Crawford County’s main three school districts saw their 2013-14 School Performance Profile scores drop, but the districts’ officialsaren’t panicking and are taking steps to improve scores for next year.
Crawford Central School District — which includes schools in Meadville and Cochranton — dropped from 81 percent in 2012-13 to 78.9 in 2013-14. PENNCREST School District — Cambridge Springs, Maplewood and Saegertown schools — fell from 86.7 to 77.4, while Conneaut School District — Conneaut Lake, Conneautville and Linesville area schools — dipped from 77 to 73.2.
Corry School District — which includes Sparta Township in Crawford County — is also down from 80.4 to 70.4. Titusville Area School District is up to 76.9 from 72 in 2012-13. Jamestown Area School District rose to 82.3, up from 74.2; and Union City School District — which includes Bloomfield Township in Crawford County — jumped to 70.3 from 69.8 the previous year.
The 2012-13 SPP scores were released by school district and not broken down by each building. This year’s scores are broken down by building only, so each district’s score is an average of each school building’s score.
The SPPs cover 2,947 public schools in Pennsylvania, including charter schools. A total of 2,134 schools scored 70 or higher. The SPPs have become Pennsylvania’s main accountability system, replacing adequate yearly progress, known as AYP, under the federal No Child Left Behind Act.
The highest possible SPP score a school district can attain is a 107. This includes seven extra credit points. The highest score in the state was 101.4 — earned by Bermudian Springs Elementary School in Adams County.
The lowest scoring school in the state was York County’s Yorkshire Elementary School, which tallied a 13.0. The median score for the state is 72.
SPP scores are based largely on the results of the Pennsylvania System of School Assessment tests, the Keystone Exams and the amount of growth students showed in a year as measured by the Pennsylvania Value Added Assessment System.
The profile does not only rely on results of the statewide assessments but it also incorporates other measures of student achievement, including year-to-year student academic growth; graduation, attendance and promotion rates; and increasing the achievement of all students, including historically underperforming students, such as English language learners and economically disadvantaged students.
James LaScola, who began work as Crawford Central School District’s assistant to the superintendent on Nov. 1, was hired following the retirement announcement of Superintendent Charlie Heller. LaScola had previously retired from public school service in 2001 — before the SPP scores or No Child Left Behind, its predecessor, were in place.

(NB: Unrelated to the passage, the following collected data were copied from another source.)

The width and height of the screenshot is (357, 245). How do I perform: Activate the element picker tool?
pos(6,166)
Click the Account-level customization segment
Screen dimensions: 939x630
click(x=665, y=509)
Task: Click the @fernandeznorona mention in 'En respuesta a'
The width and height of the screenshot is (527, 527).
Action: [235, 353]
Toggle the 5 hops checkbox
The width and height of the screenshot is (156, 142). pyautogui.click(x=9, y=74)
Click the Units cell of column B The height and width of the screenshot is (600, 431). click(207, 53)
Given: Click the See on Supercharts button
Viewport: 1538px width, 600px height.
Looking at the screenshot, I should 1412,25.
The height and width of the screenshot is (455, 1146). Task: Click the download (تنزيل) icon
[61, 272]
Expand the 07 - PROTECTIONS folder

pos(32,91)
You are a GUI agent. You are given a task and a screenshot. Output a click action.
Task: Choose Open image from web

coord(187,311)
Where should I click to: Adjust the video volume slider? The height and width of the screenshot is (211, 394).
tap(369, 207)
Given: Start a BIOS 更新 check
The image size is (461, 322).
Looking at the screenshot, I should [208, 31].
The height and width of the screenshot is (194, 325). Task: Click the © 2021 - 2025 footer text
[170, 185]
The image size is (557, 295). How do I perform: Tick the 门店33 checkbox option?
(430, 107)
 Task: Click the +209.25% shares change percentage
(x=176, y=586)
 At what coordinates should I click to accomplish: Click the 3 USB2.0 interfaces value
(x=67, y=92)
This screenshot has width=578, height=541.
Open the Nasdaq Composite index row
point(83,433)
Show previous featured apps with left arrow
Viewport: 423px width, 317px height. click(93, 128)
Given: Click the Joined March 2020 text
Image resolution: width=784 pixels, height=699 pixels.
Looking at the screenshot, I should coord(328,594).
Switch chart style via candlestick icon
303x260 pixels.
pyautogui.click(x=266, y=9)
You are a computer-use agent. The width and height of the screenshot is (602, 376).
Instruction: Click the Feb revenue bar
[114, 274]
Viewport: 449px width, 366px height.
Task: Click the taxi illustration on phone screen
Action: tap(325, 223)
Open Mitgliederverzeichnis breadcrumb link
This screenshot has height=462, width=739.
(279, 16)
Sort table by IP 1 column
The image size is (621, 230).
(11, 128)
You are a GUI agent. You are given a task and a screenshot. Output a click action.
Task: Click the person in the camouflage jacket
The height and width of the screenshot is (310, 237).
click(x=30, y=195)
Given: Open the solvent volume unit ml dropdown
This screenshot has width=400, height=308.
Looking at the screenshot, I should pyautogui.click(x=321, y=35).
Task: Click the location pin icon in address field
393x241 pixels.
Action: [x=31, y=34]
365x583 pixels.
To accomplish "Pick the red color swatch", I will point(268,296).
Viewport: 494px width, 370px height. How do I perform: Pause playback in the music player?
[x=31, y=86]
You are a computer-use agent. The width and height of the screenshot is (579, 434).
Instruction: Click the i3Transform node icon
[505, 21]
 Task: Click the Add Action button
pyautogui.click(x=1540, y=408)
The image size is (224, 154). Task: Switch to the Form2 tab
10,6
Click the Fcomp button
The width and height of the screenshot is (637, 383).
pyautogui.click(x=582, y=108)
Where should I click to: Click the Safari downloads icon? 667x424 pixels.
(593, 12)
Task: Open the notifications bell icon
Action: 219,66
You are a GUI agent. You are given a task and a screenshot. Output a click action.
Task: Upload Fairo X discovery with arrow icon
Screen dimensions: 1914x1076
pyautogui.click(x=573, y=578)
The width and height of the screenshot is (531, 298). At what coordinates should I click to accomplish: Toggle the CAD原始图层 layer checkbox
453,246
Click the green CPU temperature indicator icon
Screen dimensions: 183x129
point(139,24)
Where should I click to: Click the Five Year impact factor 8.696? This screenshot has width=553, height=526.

LaScola said Crawford Central School District Elementary Curriculum Director Ann Noonen and Secondary Curriculum Director Jennifer Galdon are more qualified than he is to answer questions regarding the district’s recent SPP scores.
“We’re pleased with the progress we’ve seen and expect to continue on that path,” Noonen said.
Noonen said on the elementary level that the focus on small group core instruction in reading is paying off.
“The teachers doing this is where we see the most bang for our buck,” Noonen said.
Cochranton Junior-Senior High School, part of Crawford Central School District, was the high scorer for Crawford County with 87.2. Cochranton Elementary School clocked in with an 84.9.
Even though it was Crawford Central’s highest scorer for 2013-14, Cochranton high school was penalized in the growth area because it doesn’t offer advanced placement courses. Galdon said CHS offers dual-enrollment courses, which means high school students are taking both high school courses and college courses during their day.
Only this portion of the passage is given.